Both on his own and with the help of therapists, he gradually came to terms with the powerful impact of his early life. A pivotal part of his recovery occurred as he relived the emotions of that trauma in a therapeutic environment. EMDR (Eye Movement Desensitization and Reprocessing) is one of the methods that has helped him in recent years to recall and finally process the feelings linked to the memories he had buried for so long.
Recovering
After his first major episode of depression, Tony Giordano seems to have achieved what psychiatrists generally aim for – remission of symptoms. He felt tremendous relief at getting past the worst and realized he needed to do something to reduce the pressure and stress of his work life to keep another crisis away. Given the practical difficulties of making a major career change, however, he was able to make only a relatively minor shift. Unfortunately, depression returned, and he started a decline in his effectiveness and job circumstances similar to what he had experienced the first time around.
Emerging from that second crisis, he realized that the medical model aiming only at remission of symptoms was based on a negative concept of illness and deficiency. What he needed was a concept of wellness to guide him in a more holistic way. He saw the need to heal on all levels – mental, emotional, physical, social, spiritual. That meant more than a temporary stint of rehabilitation. It required a fundamental change in the conditions of his life.
This time he was able to switch his career from the business world to that of college teaching. He not only found new stimulation in his work but could also avoid the level of stress that leads so readily to depression. In addition, he learned about the importance of finding ways to relax by living in the present instead of focusing on the past or the future. His work of recovery continues today, and he remains alert for the sudden impact of depression symptoms.
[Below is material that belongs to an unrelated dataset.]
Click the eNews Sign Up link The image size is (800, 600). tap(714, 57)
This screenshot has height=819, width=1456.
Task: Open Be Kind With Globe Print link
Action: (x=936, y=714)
Reading honest portrayals of depression by people who have lived with it is not just a learning experience. It’s a healing one as well. I think you’ll gain a lot from reading It’s Not All In Your Head: Unearthing the Deep Roots of Depression. Let us know here if it helps you understand a bit more about the process of recovery.
Evin k says
John , your story about the need for explanations from our childhood past seems vital to resolving my own depression as well .my question is this :- why do doctors and well intended family members constantly try to steer me away from trying to link my past to my present ?I genuinely feel I need to understand my childhood / teenage years better as I regularly make links between current symptoms and ones I had back then
Or is it the case that all the backtracking is just another symptom of the illness ? I’m sure you have gone through something similar , you end up coming to the conclusion that it is irrelevant
Ellen says
Really interesting story John. I’m going to look out for this book. I read another one you recommended, I forget the name, about a writer who lost the use of his legs, and it was excellent. I also get a lot out of reading other people’s stories, and if they are good writers as this one was, that’s an added bonus.
John says
Hi, Ellen –
The other book is A Whole New Life by Reynolds Price. It would be unfair to compare the quality of writing of these two. Price was one of the great novelists of the Roth-Updike era who wrote dozens of books. Tony is a regular guy who wrote his book out of a desire to share experience that could be helpful to others. But both succeed as helpful examples of recovery from major illness.
Thanks for taking the time to comment.